**What to work on**
Your reply should be the full listing, copied exactly.

Segment Start: Supplied data

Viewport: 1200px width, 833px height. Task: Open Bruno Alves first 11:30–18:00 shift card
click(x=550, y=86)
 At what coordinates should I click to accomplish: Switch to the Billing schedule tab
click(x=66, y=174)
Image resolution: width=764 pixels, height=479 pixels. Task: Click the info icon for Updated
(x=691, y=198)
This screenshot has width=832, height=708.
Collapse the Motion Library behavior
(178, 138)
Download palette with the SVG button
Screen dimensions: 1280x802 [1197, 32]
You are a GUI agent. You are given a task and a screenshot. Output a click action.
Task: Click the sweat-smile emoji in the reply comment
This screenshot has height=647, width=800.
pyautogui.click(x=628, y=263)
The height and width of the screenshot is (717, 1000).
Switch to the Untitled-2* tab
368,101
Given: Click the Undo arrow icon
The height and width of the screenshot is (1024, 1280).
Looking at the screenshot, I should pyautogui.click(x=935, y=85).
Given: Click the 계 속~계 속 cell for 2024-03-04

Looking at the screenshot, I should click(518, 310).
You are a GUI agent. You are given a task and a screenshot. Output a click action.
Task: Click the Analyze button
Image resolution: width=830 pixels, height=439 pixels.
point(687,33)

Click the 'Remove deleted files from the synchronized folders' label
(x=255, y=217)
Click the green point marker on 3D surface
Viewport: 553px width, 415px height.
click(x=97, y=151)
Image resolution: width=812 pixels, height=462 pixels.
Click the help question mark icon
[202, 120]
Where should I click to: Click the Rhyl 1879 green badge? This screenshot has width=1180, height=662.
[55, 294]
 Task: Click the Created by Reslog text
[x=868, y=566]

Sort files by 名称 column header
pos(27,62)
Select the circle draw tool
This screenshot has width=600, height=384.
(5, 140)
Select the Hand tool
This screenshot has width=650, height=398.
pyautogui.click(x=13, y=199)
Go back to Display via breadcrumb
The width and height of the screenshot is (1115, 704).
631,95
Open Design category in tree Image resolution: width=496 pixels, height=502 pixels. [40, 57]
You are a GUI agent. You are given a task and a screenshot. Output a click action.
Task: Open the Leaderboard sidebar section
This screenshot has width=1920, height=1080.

Segment End: Supplied data

**Answer to the problem**
Viewport: 1200px width, 833px height. Task: Open Bruno Alves first 11:30–18:00 shift card
click(x=550, y=86)
 At what coordinates should I click to accomplish: Switch to the Billing schedule tab
click(x=66, y=174)
Image resolution: width=764 pixels, height=479 pixels. Task: Click the info icon for Updated
(x=691, y=198)
This screenshot has width=832, height=708.
Collapse the Motion Library behavior
(178, 138)
Download palette with the SVG button
Screen dimensions: 1280x802 [1197, 32]
You are a GUI agent. You are given a task and a screenshot. Output a click action.
Task: Click the sweat-smile emoji in the reply comment
This screenshot has height=647, width=800.
pyautogui.click(x=628, y=263)
The height and width of the screenshot is (717, 1000).
Switch to the Untitled-2* tab
368,101
Given: Click the Undo arrow icon
The height and width of the screenshot is (1024, 1280).
Looking at the screenshot, I should pyautogui.click(x=935, y=85).
Given: Click the 계 속~계 속 cell for 2024-03-04

Looking at the screenshot, I should click(518, 310).
You are a GUI agent. You are given a task and a screenshot. Output a click action.
Task: Click the Analyze button
Image resolution: width=830 pixels, height=439 pixels.
point(687,33)

Click the 'Remove deleted files from the synchronized folders' label
(x=255, y=217)
Click the green point marker on 3D surface
Viewport: 553px width, 415px height.
click(x=97, y=151)
Image resolution: width=812 pixels, height=462 pixels.
Click the help question mark icon
[202, 120]
Where should I click to: Click the Rhyl 1879 green badge? This screenshot has width=1180, height=662.
[55, 294]
 Task: Click the Created by Reslog text
[x=868, y=566]

Sort files by 名称 column header
pos(27,62)
Select the circle draw tool
This screenshot has width=600, height=384.
(5, 140)
Select the Hand tool
This screenshot has width=650, height=398.
pyautogui.click(x=13, y=199)
Go back to Display via breadcrumb
The width and height of the screenshot is (1115, 704).
631,95
Open Design category in tree Image resolution: width=496 pixels, height=502 pixels. [40, 57]
You are a GUI agent. You are given a task and a screenshot. Output a click action.
Task: Open the Leaderboard sidebar section
This screenshot has width=1920, height=1080.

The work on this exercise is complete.